Et ici j’aimerais rappeler que la tentation fasciste implique de sombrer dans la haine de l’autre, le repli sur soi et la violence. Je me demande toujours : qu’est-ce qui conduit parfois des millions de gens à se laisser séduire par la propagande fasciste alors que c’est une voie sinistre, triste, ennuyeuse et douloureuse ?
C’est une vraie question. Et justement, dans mes films, on voit la joie et la beauté de ceux qui se soulèvent contre l’injustice et les semeurs de mort.

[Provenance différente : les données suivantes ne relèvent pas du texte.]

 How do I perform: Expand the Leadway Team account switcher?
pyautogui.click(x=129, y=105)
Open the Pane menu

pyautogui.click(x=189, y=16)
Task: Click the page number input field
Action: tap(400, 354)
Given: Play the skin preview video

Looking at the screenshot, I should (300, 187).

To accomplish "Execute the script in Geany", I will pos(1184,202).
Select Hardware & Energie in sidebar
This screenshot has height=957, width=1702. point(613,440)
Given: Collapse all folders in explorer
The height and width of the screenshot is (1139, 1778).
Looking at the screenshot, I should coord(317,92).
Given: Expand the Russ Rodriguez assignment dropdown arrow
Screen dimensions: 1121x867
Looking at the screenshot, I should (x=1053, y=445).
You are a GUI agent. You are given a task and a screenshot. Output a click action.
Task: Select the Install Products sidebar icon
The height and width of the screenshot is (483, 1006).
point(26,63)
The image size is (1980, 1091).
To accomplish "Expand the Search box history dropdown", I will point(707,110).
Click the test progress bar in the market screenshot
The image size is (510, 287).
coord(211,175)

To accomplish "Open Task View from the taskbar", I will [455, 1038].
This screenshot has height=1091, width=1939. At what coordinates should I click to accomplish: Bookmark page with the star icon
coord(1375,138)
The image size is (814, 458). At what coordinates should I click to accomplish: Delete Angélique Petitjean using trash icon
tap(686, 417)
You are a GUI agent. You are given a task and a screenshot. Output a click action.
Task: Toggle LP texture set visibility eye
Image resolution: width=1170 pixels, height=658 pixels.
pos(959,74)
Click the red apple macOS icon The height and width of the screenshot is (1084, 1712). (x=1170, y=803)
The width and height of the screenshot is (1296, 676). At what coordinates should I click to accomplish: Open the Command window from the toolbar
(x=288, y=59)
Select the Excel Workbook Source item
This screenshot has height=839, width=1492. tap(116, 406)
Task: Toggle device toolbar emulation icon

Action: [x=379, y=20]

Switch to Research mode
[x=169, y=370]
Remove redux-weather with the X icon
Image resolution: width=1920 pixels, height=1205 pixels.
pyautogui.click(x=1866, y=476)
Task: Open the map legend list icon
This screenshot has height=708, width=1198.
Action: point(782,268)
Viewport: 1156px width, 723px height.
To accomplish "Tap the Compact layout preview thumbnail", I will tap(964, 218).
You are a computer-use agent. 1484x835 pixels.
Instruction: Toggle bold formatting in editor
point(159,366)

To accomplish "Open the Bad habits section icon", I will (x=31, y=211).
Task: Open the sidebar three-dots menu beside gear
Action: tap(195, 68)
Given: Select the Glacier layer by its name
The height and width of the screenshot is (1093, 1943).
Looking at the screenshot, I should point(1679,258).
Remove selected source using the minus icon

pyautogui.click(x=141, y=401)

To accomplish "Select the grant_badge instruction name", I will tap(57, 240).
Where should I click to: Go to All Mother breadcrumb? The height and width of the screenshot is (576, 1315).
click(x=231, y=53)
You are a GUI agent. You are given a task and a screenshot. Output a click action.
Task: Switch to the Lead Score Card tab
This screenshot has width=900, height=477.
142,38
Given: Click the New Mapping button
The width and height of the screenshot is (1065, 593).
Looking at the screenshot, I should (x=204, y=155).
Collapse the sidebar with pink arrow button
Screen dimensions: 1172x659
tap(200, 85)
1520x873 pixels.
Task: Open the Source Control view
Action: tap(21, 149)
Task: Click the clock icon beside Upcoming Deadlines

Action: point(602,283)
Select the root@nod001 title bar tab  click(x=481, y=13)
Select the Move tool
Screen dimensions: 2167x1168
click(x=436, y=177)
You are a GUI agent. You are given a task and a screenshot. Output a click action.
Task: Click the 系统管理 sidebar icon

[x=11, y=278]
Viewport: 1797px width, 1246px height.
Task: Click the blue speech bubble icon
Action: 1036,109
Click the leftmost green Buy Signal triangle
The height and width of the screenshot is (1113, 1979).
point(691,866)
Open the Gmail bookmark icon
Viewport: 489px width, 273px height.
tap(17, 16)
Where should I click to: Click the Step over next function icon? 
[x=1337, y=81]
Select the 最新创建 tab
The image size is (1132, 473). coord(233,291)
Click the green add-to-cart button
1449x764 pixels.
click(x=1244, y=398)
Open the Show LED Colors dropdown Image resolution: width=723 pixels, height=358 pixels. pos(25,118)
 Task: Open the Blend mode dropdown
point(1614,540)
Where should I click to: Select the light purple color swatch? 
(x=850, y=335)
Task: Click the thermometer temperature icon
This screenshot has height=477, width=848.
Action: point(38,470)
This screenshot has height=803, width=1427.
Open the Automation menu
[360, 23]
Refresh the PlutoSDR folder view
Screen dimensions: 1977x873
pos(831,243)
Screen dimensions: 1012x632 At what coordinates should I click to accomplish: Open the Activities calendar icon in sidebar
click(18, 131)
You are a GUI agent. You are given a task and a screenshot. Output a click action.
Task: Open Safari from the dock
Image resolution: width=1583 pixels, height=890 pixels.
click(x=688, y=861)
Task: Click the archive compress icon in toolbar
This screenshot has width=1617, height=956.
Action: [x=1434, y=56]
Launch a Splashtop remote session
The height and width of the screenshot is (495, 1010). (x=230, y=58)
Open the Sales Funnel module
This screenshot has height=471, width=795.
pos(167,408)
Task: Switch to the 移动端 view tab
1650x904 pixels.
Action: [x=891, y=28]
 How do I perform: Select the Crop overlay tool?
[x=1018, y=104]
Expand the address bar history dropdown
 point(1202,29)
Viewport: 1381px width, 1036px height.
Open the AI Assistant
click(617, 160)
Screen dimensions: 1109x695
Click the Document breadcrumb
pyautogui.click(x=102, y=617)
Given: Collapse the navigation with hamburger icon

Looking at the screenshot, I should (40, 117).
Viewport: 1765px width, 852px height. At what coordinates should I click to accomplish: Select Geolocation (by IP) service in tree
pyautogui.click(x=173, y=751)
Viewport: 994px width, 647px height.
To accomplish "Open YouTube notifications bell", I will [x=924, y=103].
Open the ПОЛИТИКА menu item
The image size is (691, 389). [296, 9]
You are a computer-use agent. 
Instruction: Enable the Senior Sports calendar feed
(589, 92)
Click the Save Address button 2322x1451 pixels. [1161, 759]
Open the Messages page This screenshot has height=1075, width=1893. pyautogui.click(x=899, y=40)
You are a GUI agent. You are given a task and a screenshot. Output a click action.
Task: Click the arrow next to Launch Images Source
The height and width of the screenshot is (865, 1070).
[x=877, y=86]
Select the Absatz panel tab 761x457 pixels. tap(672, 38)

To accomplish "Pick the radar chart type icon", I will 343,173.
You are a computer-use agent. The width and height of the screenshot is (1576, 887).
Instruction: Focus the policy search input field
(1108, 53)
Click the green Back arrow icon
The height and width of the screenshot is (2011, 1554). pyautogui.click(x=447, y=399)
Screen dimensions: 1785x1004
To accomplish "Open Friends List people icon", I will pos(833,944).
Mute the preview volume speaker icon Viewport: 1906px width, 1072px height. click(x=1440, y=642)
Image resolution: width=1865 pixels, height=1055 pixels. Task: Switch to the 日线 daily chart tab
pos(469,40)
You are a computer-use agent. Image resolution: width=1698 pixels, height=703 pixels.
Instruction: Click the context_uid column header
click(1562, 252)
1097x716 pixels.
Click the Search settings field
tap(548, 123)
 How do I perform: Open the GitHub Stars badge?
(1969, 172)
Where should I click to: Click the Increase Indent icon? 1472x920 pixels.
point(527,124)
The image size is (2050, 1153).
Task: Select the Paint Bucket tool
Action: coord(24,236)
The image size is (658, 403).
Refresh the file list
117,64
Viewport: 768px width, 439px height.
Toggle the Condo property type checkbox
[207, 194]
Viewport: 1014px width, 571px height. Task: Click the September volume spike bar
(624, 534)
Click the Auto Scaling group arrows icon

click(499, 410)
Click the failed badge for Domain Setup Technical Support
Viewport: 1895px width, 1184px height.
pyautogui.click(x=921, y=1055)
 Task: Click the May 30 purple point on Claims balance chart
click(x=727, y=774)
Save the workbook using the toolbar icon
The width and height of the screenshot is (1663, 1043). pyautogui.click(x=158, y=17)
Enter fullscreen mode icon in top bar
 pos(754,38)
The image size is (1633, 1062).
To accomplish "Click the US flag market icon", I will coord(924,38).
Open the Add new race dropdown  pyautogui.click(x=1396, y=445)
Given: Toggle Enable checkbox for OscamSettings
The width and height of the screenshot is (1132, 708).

D’abord je vais aller voir Promis le ciel ! d’Erige Sehiri (lire notre article), parce que j’avais adoré son précédent film Sous les figues et qu’elle aborde un sujet qui m’est cher : celui du racisme envers les Subsahariens en Tunisie, thème que j’aborde moi-même dans mon film Paris Stalingrad, qui raconte l’itinéraire d’un jeune poète soudanais arrivé à Paris.
J’apprécie particulièrement la délicatesse d’Erige Sehiri : c’est une réalisatrice à part, qui regarde le monde avec attention, et c’est devenu assez rare pour le souligner. Elle apporte de la douceur là où règne l’hostilité.
J’invite aussi le public à aller voir La voix de Hind Rajab, que je viens de découvrir au cinéma à Tunis. Ce film nous fait revivre le calvaire d’une enfant palestinienne assassinée par l’armée israélienne. La puissance de ce film vient du fait qu’il ressuscite la petite Hind : elle est là avec nous, c’est comme si nous faisions connaissance avec elle. Et pourtant, on ne la voit pas, on n’entend que sa voix – la vraie.
Le film est à la frontière du documentaire et de la fiction. C’est un tournant dans l’histoire, car pour la première fois, un récit palestinien est porté par un film de facture hollywoodienne. Ce que je veux dire, c’est qu’il nous tient en haleine comme un polar. Et de ce fait, c’est un film commercial qui pourra toucher un public mondial – et je m’en réjouis.